Two months after disclosing that hackers broke into its database, Marriott International has confirmed that unauthorized parties gained access to the passport numbers of millions of guests.
The hotel chain said in late November that there was a breach of its reservation database for its Starwood properties that may have exposed the personal information of up to 500 million people. The incident potentially affected guests who stayed at a Starwood hotel since 2014.
The breach was among the largest in history, ranking second only to the Yahoo data breaches that occurred in 2013 and 2014.
In a statement on Friday, Marriott said the number of guests involved in the data breach is lower than its original estimate of 500 million, but it didn’t give an exact figure. The chain said 383 million was the “upper limit” of potentially affected guests.
25 million passport numbers involved
Information possibly extracted in the breach included passport numbers, email addresses, and payment-card data, the company said.
Marriott said it has “concluded with a fair degree of certainty that information for far fewer than 383 million” people was compromised. The chain said that in many cases, there appear to be multiple records for the same guests.

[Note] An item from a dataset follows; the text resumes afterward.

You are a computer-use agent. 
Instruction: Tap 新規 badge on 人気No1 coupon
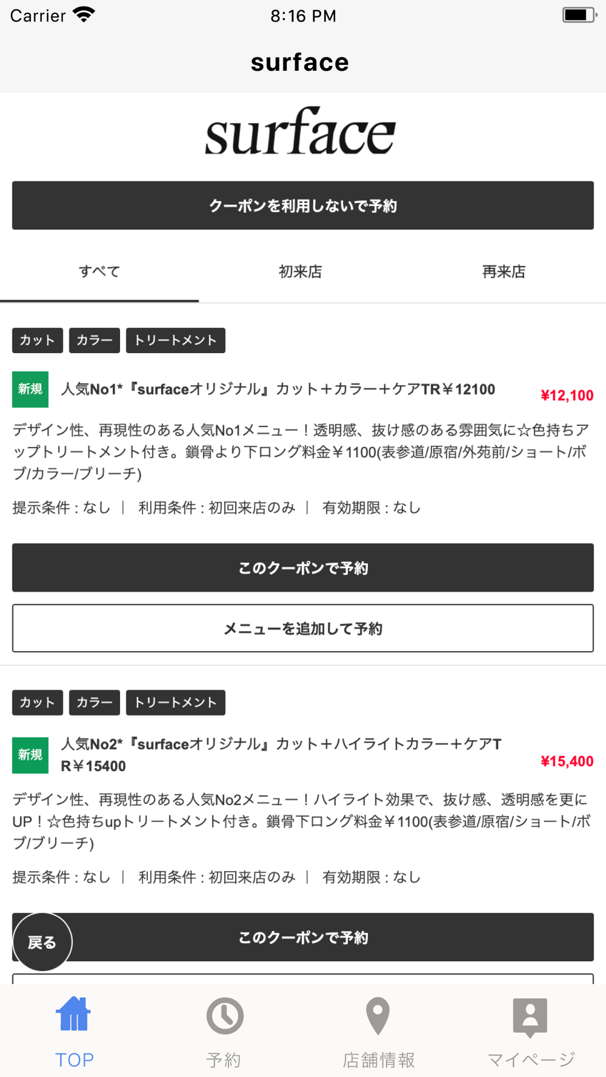30,389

Approximately 25.5 million passport numbers were also compromised in the breach, which spanned almost four years. Marriott said roughly 5.25 million of the 25.5 million passports numbers were stored in plain text.
Last month, Marriott said it would compensate consumers for passport replacements if they could provide evidence that they had been victims of fraud.
“As we near the end of the cyber forensics and data analytics work, we will continue to work hard to address our customers’ concerns and meet the standard of excellence our customers deserve and expect from Marriott,” Arne Sorenson, Marriott’s president and chief executive, said in a statement.